The University of Texas at Arlington is committed to upholding U.S. Federal Law “Title IX” such that no member of the UT Arlington community shall, on the basis of sex, be excluded from participation in, be denied the benefits of, or be subjected to discrimination under any education program or activity. For more information, visit www.uta.edu/titleIX.

Academic Integrity

All students enrolled in this course are expected to adhere to the UT Arlington Honor Code:

I pledge, on my honor, to uphold UT Arlington’s tradition of academic integrity, a tradition that values hard work and honest effort in the pursuit of academic excellence.I promise that I will submit only work that I personally create or contribute to group collaborations, and I will appropriately reference any work from other sources. I will follow the highest standards of integrity and uphold the spirit of the Honor Code.

Instructors may employ the Honor Code as they see fit in their courses, including (but not limited to) having students acknowledge the honor code as part of an examination or requiring students to incorporate the honor code into any work submitted. Per UT System Regents’ Rule 50101, §2.2, suspected violations of university’s standards for academic integrity (including the Honor Code) will be referred to the Office of Student Conduct. Violators will be disciplined in accordance with University policy, which may result in the student’s suspension or expulsion from the University.

Student Support Services

UT Arlington provides a variety of resources and programs designed to help students develop academic skills, deal with personal situations, and better understand concepts and information related to their courses.

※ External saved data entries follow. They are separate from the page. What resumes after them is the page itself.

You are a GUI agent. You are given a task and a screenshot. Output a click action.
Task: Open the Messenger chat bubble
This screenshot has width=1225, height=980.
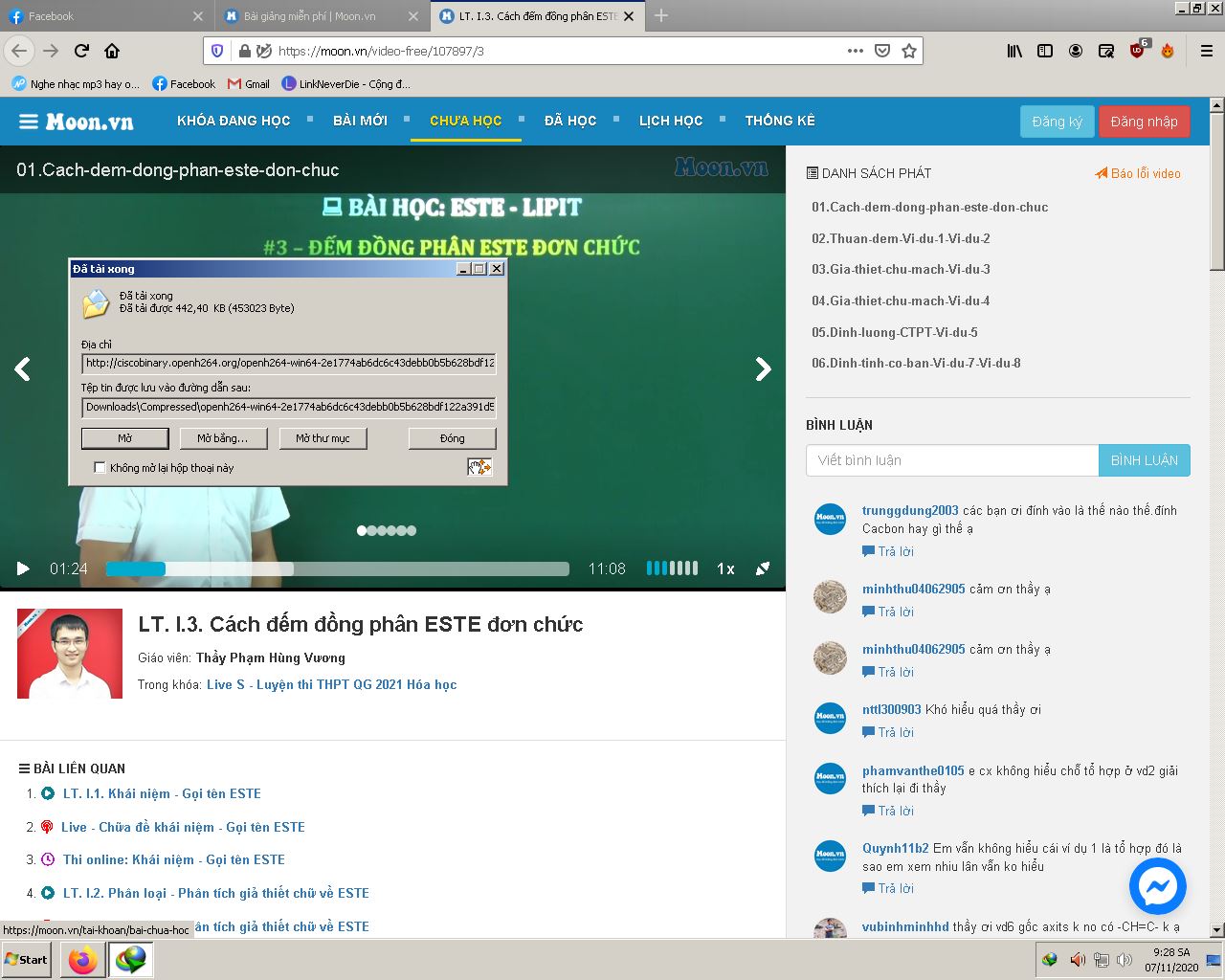click(1157, 886)
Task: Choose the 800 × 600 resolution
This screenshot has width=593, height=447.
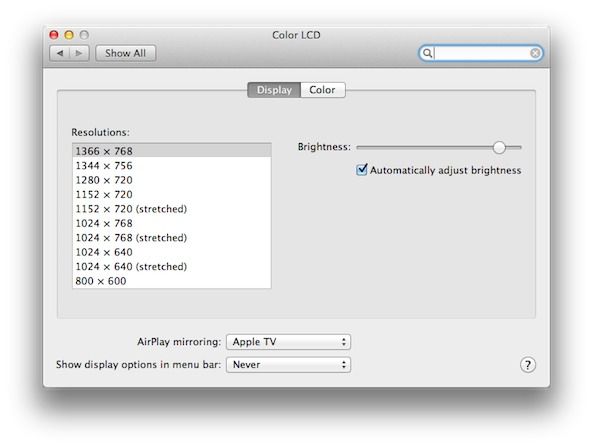Action: click(x=172, y=281)
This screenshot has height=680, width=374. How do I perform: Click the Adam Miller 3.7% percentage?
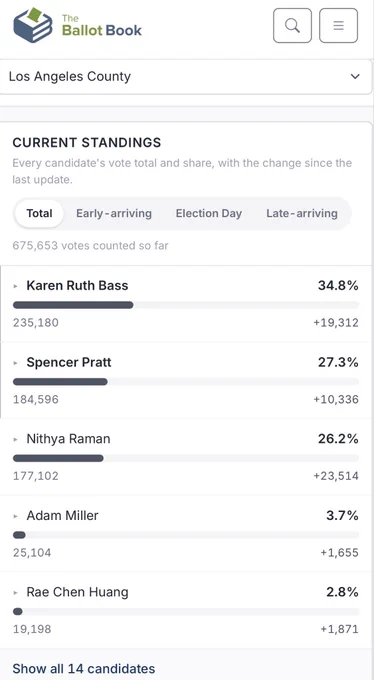point(342,516)
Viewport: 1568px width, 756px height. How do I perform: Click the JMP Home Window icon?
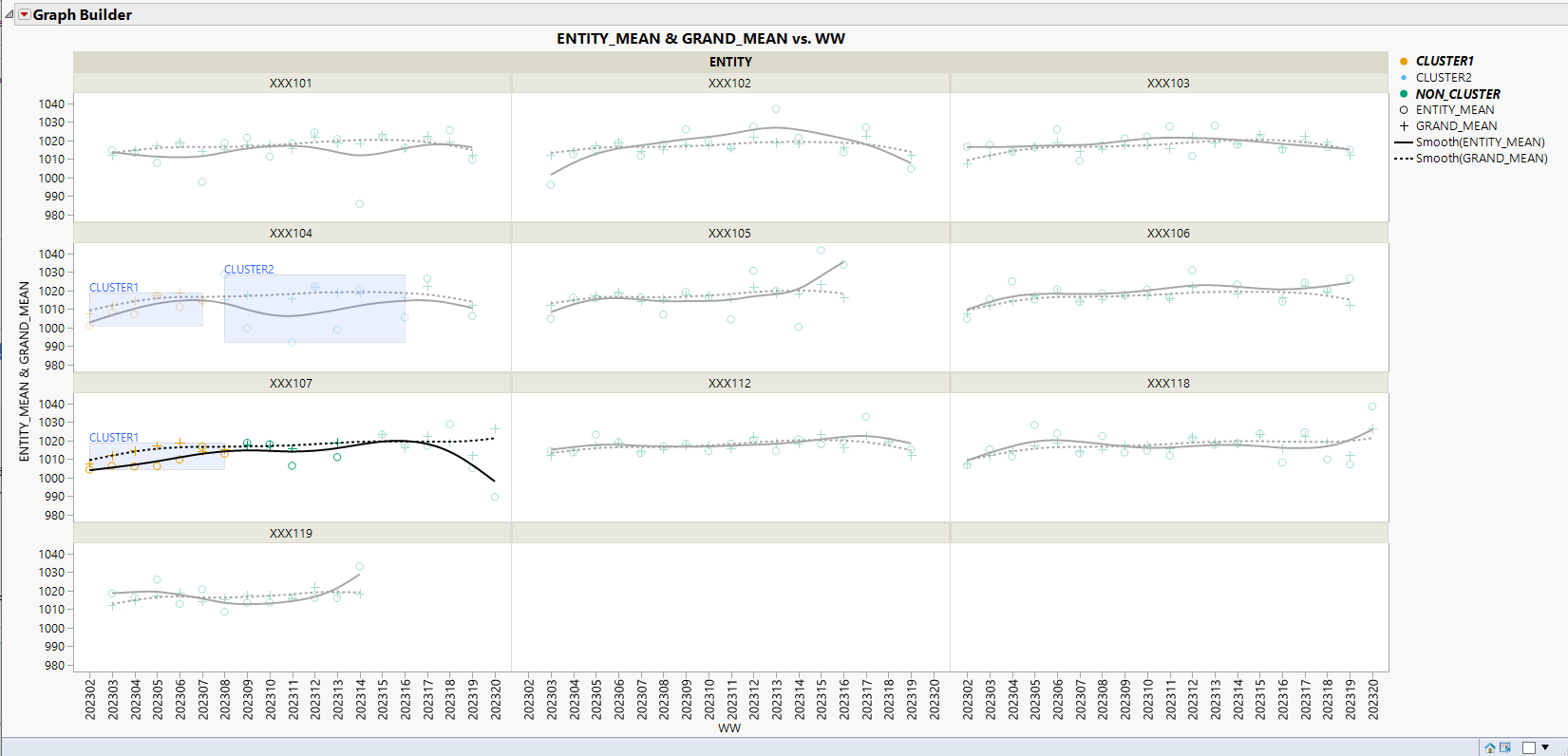pos(1490,747)
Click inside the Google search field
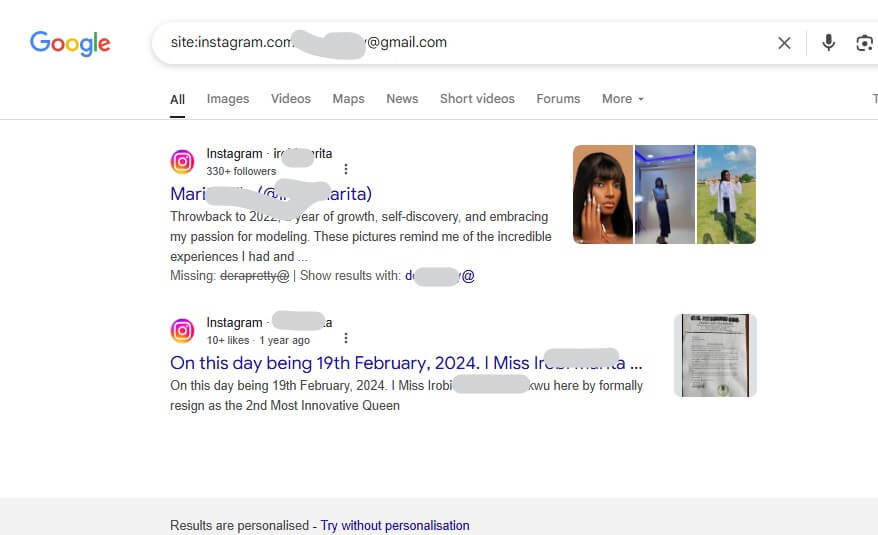878x535 pixels. (465, 43)
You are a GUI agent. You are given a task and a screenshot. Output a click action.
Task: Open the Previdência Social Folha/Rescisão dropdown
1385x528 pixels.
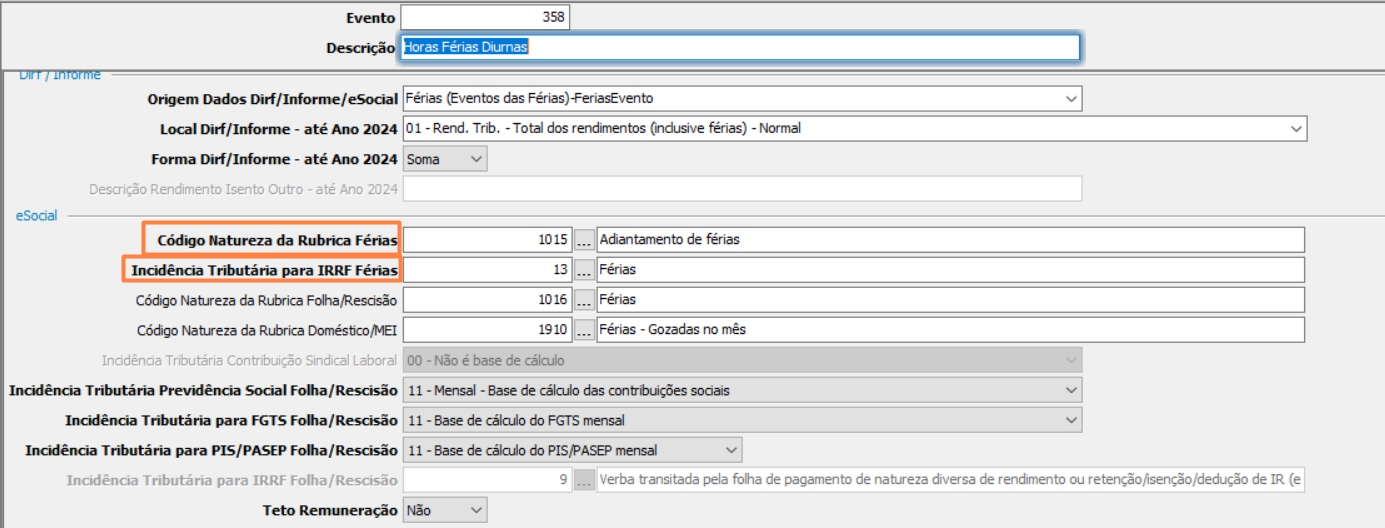coord(1071,390)
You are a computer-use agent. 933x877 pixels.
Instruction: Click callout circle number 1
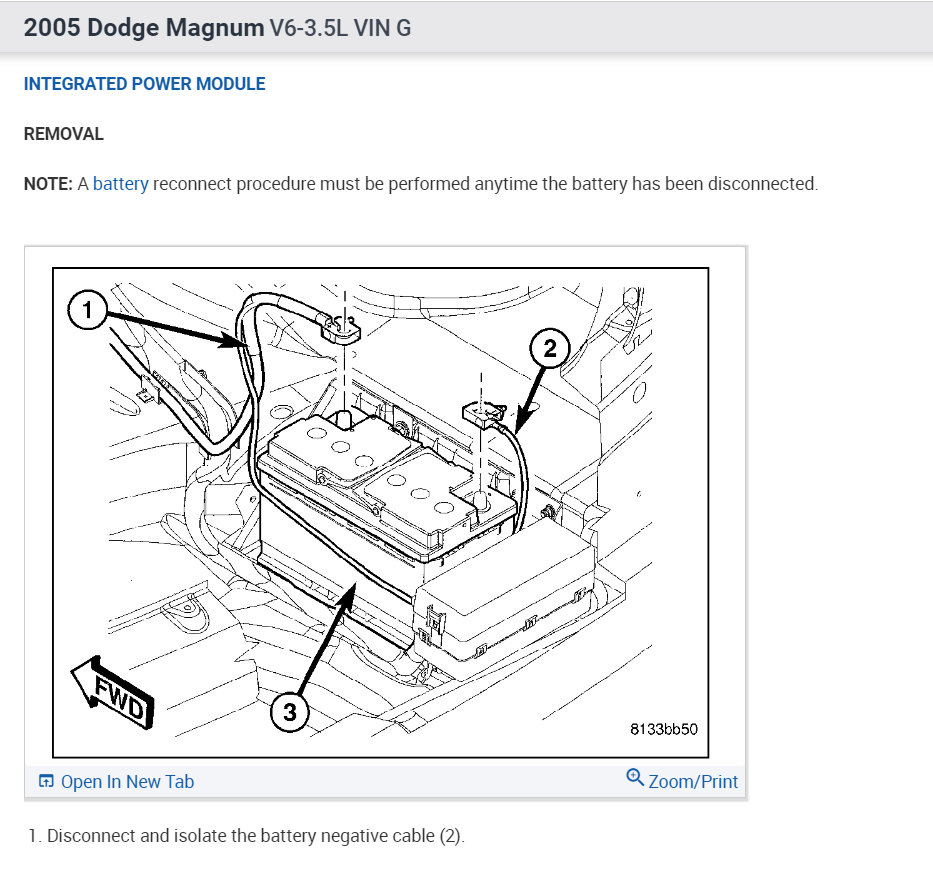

Resources include tutoring, major-based learning centers, developmental education, advising and mentoring, personal counseling, and federally funded programs. For individualized referrals, students may visit the reception desk at University College (Ransom Hall), call the Maverick Resource Hotline at 817-272-6107, send a message to resources@uta.edu, or view the information at www.uta.edu/resources.

Electronic Communication

UT Arlington has adopted MavMail as its official means to communicate with students about important deadlines and events, as well as to transact university-related business regarding financial aid, tuition, grades, graduation, etc. All students are assigned a MavMail account and are responsible for checking the inbox regularly. There is no additional charge to students for using this account, which remains active even after graduation. Information about activating and using MavMail is available at http://www.uta.edu/oit/cs/email/mavmail.php.

Student Feedback Survey

At the end of each term, students enrolled in classes categorized as lecture, seminar, or laboratory shall be directed to complete a Student Feedback Survey (SFS). Instructions on how to access the SFS for this course will be sent directly to each student through MavMail approximately 10 days before the end of the term. Each student’s feedback enters the SFS database anonymously and is aggregated with that of other students enrolled in the course. UT Arlington’s effort to solicit, gather, tabulate, and publish student feedback is required by state law; students are strongly urged to participate. For more information, visit http://www.uta.edu/sfs.

Final Review Week

A period of five class days prior to the first day of final examinations in the long sessions shall be designated as Final Review Week. The purpose of this week is to allow students sufficient time to prepare for final examinations. During this week, there shall be no scheduled activities such as required field trips or performances; and no instructor shall assign any themes, research problems or exercises of similar scope that have a completion date during or following this week unless specified in the class syllabus. During Final Review Week, an instructor shall not give any examinations constituting 10% or more of the final grade, except makeup tests and laboratory examinations. In addition, no instructor shall give any portion of the final examination during Final Review Week. During this week, classes are held as scheduled. In addition, instructors are not required to limit content to topics that have been previously covered; they may introduce new concepts as appropriate.

Emergency Exit Procedures

Should we experience an emergency event that requires us to vacate the building, students should exit the room and move toward the nearest exit, which is located right outside the door. When exiting the building during an emergency, one should never take an elevator but should use the stairwells. Faculty members and instructional staff will assist students in selecting the safest route for evacuation and will make arrangements to assist handicapped individuals.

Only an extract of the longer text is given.